_Written problem_
Rewrite everything in the material from the line containing "How do I perform: Click the word" down to the line containing "point(814,608)", renaming "Table panel" to "Chart panel" and leaving all else unchanged.

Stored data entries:
****************

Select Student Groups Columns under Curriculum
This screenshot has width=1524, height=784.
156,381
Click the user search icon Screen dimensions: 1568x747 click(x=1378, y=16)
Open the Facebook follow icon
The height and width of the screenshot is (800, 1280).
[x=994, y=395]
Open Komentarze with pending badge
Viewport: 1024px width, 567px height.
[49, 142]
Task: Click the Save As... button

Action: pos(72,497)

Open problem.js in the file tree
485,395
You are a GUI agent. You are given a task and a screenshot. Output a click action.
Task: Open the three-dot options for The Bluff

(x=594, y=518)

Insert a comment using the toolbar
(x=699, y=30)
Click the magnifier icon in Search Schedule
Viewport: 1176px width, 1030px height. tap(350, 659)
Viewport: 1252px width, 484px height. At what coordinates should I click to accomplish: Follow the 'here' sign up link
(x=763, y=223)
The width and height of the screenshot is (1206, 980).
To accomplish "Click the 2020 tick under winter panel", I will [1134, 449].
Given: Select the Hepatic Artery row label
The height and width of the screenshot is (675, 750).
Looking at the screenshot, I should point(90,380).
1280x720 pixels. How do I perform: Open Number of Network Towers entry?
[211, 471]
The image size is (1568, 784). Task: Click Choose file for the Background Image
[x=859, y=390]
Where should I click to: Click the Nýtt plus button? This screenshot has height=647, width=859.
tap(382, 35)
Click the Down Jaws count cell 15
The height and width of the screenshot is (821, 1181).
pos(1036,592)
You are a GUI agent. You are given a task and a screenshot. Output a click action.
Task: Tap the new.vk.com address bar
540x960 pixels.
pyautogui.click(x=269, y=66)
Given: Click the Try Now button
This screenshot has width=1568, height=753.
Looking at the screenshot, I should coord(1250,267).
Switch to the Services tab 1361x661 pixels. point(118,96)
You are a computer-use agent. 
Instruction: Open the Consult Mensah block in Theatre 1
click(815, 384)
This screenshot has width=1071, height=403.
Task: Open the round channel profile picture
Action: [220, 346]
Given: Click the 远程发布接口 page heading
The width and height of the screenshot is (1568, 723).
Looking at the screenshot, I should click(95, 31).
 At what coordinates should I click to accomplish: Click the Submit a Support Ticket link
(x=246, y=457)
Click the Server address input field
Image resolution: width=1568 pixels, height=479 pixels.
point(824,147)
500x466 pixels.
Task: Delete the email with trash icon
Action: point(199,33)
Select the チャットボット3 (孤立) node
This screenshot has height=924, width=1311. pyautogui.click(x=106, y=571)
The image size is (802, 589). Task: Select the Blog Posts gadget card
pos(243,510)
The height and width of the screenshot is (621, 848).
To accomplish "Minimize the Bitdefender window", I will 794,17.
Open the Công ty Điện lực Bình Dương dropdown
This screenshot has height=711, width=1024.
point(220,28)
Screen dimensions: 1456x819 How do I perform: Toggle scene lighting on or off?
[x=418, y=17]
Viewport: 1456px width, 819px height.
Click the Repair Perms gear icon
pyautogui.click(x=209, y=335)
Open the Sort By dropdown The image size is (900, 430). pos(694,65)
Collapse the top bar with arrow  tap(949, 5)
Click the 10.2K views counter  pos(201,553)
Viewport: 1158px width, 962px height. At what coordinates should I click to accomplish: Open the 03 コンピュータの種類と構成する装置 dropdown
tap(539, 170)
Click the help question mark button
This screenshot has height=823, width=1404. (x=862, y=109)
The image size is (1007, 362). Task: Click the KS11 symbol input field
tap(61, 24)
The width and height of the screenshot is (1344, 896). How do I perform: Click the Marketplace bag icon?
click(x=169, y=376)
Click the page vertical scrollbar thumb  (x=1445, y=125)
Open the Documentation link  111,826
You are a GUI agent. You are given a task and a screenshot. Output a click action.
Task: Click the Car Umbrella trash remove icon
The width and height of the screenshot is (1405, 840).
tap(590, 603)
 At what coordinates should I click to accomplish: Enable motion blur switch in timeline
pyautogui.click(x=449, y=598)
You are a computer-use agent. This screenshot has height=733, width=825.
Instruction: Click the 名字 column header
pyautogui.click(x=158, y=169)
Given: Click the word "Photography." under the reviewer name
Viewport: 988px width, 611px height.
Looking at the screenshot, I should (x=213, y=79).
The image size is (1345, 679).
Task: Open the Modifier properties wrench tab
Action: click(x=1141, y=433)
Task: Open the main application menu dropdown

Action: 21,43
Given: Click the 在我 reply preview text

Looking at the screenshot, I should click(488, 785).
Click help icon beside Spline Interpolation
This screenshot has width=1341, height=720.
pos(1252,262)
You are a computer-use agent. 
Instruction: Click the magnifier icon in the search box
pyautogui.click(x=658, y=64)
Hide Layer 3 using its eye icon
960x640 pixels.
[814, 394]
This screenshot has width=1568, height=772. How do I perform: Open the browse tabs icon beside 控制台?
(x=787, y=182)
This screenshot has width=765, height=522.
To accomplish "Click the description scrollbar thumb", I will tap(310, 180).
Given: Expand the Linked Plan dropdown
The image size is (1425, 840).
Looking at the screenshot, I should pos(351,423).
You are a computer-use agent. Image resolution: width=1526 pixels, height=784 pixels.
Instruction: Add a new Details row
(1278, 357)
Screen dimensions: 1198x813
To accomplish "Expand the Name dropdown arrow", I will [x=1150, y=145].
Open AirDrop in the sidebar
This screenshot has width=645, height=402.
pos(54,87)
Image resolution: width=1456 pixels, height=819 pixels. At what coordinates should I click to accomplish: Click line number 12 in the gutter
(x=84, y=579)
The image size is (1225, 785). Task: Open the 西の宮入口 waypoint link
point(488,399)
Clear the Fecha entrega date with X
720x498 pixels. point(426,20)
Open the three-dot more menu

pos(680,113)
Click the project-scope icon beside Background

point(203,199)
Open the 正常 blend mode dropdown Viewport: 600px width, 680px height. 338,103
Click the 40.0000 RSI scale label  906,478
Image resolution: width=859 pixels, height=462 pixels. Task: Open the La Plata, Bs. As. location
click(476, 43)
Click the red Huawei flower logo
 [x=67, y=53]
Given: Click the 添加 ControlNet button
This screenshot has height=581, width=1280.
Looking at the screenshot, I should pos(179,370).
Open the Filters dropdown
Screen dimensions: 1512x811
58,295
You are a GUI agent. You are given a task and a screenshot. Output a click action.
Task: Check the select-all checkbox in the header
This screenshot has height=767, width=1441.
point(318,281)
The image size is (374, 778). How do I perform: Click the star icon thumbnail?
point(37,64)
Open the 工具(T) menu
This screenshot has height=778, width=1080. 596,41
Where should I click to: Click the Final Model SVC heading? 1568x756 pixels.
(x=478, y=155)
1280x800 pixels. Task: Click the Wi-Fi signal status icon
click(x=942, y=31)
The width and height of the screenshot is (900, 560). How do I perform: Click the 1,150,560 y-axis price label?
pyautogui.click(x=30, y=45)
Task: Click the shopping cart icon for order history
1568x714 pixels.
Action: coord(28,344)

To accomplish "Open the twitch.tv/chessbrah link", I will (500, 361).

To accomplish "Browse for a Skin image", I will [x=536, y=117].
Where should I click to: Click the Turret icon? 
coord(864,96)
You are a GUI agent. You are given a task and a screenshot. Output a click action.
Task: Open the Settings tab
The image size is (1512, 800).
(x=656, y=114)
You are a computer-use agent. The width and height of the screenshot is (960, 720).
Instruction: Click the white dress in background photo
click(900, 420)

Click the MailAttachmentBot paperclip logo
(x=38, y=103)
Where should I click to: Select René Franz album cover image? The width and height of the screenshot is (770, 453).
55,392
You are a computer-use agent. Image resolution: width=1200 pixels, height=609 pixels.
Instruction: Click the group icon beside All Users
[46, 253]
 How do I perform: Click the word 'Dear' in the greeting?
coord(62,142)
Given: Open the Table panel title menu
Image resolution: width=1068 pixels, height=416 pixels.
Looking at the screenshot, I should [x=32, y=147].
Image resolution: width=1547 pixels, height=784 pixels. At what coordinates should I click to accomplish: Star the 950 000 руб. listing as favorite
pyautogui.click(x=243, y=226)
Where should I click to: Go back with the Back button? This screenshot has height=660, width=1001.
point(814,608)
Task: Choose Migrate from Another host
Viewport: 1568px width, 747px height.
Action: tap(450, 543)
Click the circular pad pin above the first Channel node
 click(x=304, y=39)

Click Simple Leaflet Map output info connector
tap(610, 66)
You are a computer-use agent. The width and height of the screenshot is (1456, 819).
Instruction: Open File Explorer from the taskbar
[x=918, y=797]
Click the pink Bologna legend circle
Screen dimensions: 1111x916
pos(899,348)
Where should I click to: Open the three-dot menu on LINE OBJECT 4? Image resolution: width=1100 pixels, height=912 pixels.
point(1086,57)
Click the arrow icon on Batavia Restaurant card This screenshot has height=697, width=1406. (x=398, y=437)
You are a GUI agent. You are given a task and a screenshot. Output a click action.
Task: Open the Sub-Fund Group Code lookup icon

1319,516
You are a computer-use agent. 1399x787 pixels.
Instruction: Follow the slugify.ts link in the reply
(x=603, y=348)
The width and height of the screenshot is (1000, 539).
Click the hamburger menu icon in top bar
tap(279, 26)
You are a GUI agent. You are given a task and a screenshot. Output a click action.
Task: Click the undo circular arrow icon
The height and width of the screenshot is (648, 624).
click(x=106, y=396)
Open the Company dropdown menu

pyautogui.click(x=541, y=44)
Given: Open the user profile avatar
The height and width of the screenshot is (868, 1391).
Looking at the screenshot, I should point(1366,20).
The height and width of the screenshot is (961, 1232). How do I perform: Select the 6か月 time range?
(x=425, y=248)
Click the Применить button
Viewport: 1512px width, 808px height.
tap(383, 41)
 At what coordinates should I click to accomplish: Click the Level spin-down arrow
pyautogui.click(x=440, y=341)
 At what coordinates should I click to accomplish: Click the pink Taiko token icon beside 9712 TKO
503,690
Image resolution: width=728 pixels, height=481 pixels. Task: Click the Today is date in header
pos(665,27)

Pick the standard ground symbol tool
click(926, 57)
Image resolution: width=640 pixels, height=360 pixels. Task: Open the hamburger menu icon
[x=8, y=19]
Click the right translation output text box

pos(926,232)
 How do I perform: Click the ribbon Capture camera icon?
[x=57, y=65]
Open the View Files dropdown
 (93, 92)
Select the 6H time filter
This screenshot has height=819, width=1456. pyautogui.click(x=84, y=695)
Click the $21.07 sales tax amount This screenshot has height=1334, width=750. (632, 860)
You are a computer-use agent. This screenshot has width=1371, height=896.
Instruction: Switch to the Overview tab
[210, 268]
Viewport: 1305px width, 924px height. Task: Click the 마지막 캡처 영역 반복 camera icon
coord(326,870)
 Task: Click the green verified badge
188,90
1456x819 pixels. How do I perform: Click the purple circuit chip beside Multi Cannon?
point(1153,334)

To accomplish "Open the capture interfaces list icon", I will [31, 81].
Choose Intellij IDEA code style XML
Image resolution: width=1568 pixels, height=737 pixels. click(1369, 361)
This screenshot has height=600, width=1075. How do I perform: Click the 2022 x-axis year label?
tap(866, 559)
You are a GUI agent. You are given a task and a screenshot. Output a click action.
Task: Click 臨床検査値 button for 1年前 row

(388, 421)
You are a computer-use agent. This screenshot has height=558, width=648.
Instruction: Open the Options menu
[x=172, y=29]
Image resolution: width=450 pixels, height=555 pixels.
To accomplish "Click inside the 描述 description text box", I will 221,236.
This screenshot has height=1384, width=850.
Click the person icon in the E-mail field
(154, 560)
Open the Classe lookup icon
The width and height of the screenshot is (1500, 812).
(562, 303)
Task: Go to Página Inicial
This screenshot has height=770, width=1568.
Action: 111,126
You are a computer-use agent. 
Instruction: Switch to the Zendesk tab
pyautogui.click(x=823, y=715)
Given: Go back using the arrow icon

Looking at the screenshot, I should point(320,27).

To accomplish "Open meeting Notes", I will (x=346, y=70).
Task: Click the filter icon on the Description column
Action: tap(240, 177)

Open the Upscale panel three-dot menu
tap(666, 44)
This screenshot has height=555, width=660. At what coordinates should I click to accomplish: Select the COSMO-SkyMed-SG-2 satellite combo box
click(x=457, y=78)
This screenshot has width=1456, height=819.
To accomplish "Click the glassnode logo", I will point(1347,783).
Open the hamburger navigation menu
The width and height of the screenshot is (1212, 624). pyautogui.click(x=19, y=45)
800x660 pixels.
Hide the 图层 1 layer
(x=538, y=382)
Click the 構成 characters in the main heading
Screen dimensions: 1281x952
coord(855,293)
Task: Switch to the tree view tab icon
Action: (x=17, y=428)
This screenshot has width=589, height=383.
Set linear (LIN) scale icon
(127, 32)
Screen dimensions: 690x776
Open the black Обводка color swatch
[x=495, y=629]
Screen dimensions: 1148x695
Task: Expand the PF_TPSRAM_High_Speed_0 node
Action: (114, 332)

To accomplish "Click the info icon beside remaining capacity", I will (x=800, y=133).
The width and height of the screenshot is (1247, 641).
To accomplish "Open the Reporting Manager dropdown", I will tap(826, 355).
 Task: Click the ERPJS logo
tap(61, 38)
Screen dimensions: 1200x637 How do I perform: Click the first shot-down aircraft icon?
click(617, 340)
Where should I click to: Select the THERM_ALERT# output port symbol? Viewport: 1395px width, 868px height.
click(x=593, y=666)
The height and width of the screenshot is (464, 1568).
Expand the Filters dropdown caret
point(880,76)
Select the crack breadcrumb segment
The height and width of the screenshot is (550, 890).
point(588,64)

****************

_Answer to this exercise_
 How do I perform: Click the word 'Dear' in the greeting?
coord(62,142)
Given: Open the Chart panel title menu
Image resolution: width=1068 pixels, height=416 pixels.
Looking at the screenshot, I should [x=32, y=147].
Image resolution: width=1547 pixels, height=784 pixels. At what coordinates should I click to accomplish: Star the 950 000 руб. listing as favorite
pyautogui.click(x=243, y=226)
Where should I click to: Go back with the Back button? This screenshot has height=660, width=1001.
point(814,608)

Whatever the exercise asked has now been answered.